SAN ANTONIO — On Oct. 1, 1959, Elder Ezra Taft Benson, an apostle of The Church of Jesus Christ of Latter-day Saints, stepped into a 150-year-old historic Baptist church near Red Square in Moscow during the Cold War and gave an impromptu Christian sermon.
Reid L. Neilson of the LDS Church History Department described the visit during the Mormon History Association Conference on June 6.
Ezra Taft Benson, acting in his position as U.S. Secretary of Agriculture, was concluding his stay in the Soviet Union as part of a two-week diplomatic tour of Eastern Europe, when, as he said in his own words, “the most remarkable incident of the entire trip occurred the last evening in Moscow.”
Elder Benson had been trying to visit different churches in Russia, to no avail. He just wanted to celebrate Jesus Christ on Russian soil, Neilson explained.

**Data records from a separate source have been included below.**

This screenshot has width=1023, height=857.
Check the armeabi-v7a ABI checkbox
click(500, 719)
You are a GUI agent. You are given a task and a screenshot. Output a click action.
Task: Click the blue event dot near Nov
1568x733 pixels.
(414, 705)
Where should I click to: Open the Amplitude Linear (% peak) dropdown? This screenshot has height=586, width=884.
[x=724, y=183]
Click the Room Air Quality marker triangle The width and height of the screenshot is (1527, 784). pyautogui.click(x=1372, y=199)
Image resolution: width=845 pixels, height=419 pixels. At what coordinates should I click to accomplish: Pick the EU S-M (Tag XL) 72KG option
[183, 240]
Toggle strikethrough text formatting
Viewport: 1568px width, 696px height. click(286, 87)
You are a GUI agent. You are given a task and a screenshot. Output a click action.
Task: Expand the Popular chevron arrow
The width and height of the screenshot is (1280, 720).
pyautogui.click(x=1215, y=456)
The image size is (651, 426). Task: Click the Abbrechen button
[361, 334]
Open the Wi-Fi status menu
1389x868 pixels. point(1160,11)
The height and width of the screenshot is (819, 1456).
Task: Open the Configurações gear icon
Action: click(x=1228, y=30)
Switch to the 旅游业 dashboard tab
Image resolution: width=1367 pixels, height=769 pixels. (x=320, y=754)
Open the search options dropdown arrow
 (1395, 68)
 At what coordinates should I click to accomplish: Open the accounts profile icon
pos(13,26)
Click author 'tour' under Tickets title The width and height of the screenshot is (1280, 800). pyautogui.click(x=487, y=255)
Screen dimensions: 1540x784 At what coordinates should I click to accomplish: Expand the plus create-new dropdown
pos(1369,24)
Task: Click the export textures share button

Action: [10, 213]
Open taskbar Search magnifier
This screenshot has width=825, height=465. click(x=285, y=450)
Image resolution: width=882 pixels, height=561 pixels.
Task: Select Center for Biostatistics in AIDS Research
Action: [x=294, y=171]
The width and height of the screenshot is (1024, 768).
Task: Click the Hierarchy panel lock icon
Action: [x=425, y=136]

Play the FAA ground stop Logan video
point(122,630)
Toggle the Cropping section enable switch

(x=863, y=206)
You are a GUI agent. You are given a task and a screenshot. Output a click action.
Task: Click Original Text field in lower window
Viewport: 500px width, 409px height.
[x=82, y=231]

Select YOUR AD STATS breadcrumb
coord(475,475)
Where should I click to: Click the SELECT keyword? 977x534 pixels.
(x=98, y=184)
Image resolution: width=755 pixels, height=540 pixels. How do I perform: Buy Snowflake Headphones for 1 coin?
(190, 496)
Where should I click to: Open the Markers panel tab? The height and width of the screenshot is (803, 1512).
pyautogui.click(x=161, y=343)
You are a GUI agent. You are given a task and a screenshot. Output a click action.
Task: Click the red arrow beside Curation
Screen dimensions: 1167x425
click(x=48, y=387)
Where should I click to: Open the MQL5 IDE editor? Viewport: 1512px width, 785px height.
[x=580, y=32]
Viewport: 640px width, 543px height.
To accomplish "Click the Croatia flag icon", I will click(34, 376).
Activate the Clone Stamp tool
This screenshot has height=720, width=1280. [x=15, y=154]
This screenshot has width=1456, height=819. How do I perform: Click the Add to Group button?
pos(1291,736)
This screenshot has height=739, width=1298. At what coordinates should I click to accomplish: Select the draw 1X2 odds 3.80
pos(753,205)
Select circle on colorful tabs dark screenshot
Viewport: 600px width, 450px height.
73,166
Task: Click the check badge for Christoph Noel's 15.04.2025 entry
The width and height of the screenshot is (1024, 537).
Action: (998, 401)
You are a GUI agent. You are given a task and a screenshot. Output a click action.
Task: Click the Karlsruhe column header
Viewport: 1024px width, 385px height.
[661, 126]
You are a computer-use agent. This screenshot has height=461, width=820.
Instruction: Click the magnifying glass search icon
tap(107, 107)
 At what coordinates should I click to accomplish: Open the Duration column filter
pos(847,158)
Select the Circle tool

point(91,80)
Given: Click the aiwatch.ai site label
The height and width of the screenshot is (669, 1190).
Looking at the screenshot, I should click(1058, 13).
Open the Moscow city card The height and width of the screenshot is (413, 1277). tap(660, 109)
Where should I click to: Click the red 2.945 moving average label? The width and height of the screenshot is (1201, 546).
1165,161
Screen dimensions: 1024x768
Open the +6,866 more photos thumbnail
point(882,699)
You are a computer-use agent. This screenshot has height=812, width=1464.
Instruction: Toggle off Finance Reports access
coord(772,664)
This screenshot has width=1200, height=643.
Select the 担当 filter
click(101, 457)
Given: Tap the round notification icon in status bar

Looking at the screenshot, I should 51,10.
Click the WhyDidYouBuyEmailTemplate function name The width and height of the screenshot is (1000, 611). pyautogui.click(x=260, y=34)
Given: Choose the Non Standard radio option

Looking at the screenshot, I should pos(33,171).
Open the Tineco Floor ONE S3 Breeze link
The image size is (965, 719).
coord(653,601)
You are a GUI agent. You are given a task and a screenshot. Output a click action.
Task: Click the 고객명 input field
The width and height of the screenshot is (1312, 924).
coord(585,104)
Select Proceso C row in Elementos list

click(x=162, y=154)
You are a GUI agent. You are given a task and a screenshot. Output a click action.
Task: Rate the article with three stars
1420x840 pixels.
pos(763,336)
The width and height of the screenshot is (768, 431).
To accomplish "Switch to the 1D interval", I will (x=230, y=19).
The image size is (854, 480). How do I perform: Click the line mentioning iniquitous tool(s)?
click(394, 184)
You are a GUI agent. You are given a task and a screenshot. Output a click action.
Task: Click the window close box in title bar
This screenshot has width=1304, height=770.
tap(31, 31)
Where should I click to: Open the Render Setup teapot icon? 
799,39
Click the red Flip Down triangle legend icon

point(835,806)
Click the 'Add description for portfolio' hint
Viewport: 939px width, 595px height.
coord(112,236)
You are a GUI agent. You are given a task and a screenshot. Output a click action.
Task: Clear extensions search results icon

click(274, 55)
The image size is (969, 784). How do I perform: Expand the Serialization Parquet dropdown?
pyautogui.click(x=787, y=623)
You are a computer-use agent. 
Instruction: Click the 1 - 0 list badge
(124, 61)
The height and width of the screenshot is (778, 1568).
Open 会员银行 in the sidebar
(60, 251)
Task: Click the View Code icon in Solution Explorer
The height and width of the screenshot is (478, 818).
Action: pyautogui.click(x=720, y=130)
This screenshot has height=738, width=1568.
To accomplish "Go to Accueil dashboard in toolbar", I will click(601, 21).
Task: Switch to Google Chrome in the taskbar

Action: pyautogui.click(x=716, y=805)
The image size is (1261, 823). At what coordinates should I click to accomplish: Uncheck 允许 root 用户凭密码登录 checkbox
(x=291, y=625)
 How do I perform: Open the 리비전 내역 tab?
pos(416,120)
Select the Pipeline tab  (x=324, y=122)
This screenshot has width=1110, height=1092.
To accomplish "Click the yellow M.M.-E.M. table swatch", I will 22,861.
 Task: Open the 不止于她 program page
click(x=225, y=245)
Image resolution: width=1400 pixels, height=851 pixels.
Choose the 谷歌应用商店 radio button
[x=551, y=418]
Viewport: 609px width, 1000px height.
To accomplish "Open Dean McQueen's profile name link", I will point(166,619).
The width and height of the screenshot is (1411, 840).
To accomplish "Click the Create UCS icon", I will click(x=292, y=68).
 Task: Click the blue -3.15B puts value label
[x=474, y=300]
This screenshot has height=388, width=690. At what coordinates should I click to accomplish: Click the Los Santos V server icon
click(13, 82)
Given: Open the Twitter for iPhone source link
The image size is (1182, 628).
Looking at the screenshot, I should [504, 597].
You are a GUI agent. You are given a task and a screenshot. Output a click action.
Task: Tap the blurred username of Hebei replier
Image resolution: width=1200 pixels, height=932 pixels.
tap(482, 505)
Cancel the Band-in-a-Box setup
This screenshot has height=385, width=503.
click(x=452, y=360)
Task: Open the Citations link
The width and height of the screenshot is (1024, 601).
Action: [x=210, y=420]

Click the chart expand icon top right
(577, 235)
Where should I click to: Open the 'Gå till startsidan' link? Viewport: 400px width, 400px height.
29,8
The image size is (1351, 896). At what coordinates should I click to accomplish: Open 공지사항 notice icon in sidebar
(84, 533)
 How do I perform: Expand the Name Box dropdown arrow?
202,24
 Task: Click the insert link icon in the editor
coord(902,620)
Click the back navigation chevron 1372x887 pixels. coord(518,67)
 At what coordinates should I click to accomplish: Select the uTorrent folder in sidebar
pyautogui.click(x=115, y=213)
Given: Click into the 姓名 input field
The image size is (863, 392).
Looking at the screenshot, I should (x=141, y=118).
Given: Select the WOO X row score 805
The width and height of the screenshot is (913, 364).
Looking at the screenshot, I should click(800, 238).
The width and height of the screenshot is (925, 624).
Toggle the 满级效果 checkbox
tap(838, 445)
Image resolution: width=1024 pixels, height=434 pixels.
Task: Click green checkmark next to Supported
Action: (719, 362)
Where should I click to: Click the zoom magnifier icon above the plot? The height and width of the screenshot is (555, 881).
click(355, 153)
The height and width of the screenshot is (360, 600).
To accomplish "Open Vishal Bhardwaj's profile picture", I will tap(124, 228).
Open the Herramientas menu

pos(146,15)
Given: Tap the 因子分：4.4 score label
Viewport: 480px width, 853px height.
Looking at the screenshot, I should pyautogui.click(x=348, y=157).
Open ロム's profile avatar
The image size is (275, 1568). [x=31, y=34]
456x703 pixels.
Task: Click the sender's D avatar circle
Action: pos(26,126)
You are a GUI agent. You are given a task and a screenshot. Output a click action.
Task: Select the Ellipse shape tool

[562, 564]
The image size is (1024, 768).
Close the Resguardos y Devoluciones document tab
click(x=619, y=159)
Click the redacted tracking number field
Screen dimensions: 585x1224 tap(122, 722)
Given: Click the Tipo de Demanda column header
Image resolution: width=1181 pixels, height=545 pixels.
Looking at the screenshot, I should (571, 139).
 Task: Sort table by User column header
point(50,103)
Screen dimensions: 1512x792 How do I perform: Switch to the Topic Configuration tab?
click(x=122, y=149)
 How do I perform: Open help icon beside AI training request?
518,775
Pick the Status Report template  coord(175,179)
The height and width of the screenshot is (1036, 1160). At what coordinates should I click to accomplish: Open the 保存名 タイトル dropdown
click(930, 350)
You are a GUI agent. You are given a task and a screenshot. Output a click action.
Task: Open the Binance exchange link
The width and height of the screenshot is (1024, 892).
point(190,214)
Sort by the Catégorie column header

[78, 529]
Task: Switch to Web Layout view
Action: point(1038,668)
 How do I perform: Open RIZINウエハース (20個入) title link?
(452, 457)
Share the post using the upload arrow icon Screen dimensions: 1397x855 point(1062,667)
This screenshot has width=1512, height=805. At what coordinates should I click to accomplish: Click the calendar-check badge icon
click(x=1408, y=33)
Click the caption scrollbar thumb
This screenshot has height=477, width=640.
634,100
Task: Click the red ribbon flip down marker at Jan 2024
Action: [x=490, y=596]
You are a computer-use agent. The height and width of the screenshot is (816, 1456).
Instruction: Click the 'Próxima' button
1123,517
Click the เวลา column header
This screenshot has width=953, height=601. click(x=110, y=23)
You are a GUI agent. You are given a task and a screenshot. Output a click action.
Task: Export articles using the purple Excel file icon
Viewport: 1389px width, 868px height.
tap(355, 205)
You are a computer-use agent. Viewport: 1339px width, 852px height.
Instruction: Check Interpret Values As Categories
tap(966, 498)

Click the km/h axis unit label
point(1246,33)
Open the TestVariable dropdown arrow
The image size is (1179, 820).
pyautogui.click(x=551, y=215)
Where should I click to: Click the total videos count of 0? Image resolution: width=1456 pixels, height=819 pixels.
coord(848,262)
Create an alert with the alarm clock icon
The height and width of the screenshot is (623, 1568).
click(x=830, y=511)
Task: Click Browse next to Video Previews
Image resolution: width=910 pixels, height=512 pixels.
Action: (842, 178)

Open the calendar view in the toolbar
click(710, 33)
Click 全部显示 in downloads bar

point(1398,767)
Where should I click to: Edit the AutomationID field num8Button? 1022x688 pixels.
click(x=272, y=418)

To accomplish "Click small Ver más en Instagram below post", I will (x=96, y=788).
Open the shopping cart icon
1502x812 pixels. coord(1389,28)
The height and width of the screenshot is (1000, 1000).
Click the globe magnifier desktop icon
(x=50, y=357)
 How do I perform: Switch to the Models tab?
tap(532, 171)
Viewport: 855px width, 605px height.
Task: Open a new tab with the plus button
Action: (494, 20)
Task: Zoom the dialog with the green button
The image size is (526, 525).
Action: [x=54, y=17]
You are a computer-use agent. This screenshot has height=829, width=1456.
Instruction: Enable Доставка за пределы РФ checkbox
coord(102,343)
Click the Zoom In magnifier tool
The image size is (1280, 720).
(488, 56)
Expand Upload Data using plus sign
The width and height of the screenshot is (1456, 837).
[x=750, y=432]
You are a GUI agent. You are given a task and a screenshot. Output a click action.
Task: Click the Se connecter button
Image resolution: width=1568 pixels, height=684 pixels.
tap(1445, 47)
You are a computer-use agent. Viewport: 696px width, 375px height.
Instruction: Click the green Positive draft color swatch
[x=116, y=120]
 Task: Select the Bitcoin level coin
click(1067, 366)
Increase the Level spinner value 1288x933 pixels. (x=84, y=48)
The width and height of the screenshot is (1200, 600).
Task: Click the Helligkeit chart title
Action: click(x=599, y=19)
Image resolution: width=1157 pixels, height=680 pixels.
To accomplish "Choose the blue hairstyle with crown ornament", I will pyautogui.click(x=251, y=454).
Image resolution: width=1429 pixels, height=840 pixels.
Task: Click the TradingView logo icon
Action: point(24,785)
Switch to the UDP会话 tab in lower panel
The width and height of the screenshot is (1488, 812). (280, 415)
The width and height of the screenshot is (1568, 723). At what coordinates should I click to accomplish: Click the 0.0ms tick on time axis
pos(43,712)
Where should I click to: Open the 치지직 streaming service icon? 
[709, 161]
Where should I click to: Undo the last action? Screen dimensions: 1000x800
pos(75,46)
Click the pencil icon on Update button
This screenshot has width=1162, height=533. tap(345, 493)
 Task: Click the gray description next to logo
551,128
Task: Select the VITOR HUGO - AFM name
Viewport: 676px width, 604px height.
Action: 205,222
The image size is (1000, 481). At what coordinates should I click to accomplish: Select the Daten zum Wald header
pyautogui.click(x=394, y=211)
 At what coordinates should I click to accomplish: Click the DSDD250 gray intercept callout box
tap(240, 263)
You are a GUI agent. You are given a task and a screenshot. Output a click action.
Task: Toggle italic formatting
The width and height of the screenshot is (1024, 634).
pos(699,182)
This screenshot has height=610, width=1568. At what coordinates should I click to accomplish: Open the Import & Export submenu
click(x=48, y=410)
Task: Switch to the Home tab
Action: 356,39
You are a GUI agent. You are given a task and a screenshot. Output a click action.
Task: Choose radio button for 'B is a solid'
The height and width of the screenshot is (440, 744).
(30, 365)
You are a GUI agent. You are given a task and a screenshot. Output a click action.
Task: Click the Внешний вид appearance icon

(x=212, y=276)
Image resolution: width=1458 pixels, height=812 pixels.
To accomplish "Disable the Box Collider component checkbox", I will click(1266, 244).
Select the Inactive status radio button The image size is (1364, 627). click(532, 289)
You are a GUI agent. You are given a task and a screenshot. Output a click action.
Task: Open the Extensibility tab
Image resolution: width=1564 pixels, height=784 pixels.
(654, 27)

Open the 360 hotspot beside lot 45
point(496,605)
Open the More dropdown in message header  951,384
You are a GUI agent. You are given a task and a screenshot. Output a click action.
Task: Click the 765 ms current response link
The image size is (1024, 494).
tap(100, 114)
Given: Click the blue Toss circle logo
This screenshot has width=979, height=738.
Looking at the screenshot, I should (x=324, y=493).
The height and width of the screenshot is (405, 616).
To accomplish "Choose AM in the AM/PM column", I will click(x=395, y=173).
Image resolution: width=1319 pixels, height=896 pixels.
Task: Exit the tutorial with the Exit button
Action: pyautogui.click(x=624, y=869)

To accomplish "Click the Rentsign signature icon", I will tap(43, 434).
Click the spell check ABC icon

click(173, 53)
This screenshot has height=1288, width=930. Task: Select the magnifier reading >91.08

It was not until the last night on the way to the airport that Elder Benson talked a chauffeur into doing a U-turn near a church — and the memorable sermon began.
Entering the church on that rainy evening, they found the church filled.
“We were ushered into a place near the pulpit,” Elder Benson recalled. He had not come prepared to speak but spontaneously testified of Jesus Christ.
“It was very kind of your minister to ask me to extend greetings to you,” he began. “I bring you greetings from the millions and millions of church people in America and around the world. Our Heavenly Father is not far away. He can be very close to us. I know that God lives. He is our Father. Jesus Christ, the Redeemer of the World, watches over this earth. He will direct all things. Be unafraid, keep his commandments, love one another, pray for peace and all will be well.”
He continued, “This life is only a part of eternity. We lived before we came here as spiritual children of God. We will live again after we leave this life. Christ broke the bonds of death and was resurrected. We will all be resurrected.”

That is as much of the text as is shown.